He's at it again in Knockaround Guys, a wannabe mob movie about wannabe mobsters that doesn't know whether it's a comedy or a drama, but does very definitely know that either way, it's about Vin Diesel beating the living crap out of people.

The writing/directing team of Brian Koppelman and David Levien gave us the far more knowing Rounders a few years back, about how being a professional gambler isn't as glamorous as it sounds, and now they try to do the same thing here for professional criminals. But the bar was already placed pretty darn high by GoodFellas and has been raised even higher by The Sopranos, and so Knockaround Guys, which wouldn't have looked so hot standing in an open field all on its lonesome, finds itself embarrassed by the august company in which it places itself. And also by the fact that Koppelman and Levien think they can get themselves out of corners by having Vin Diesel growl at some hapless soul.
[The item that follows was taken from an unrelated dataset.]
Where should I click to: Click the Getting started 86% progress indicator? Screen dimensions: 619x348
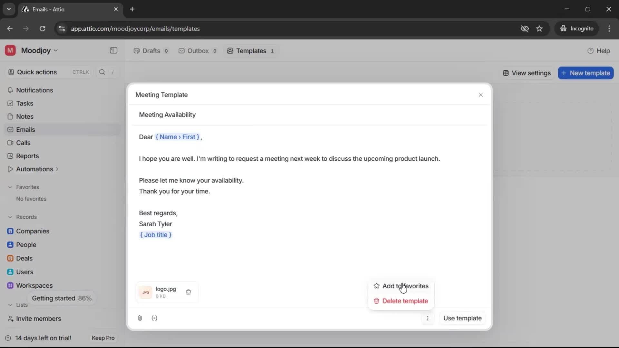click(62, 298)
A bunch of poor little rich mafia kids, whom their daddies don't take seriously, decided to carve out their own little niche in the family business. Matty Demaret (Barry Pepper: Battlefield Earth, The Green Mile) hires his cousin Johnny Marbles (Seth Green: Austin Powers in Goldmember, America's Sweethearts) to squire a bag of mob money across the country from Washington State to Brooklyn, but Johnny flubs the job, losing the bag -- he had to, or there'd be no movie. So Matty, smarting from his father's rejection of his goombah potential, takes muscly Taylor Reese (Diesel, natch) and Chris Scarpa (Andrew Davoli) with him to Middle of Nowhere, Wyoming, to find the money, a cool half a mill. But the sheriff (Tom Noonan: Eight Legged Freaks, The Pledge) isn't quite the dumbshit they expected him to be, so Vin Diesel has to beat the crap out of some locals to get respect -- the violence is always about low self-esteem, isn't it? -- which kinda sorta doesn't even make any sense. But so what? With Seth Green along to do his goofball thing and Vin Diesel to bust some hineys, it should at least be big dumb fun.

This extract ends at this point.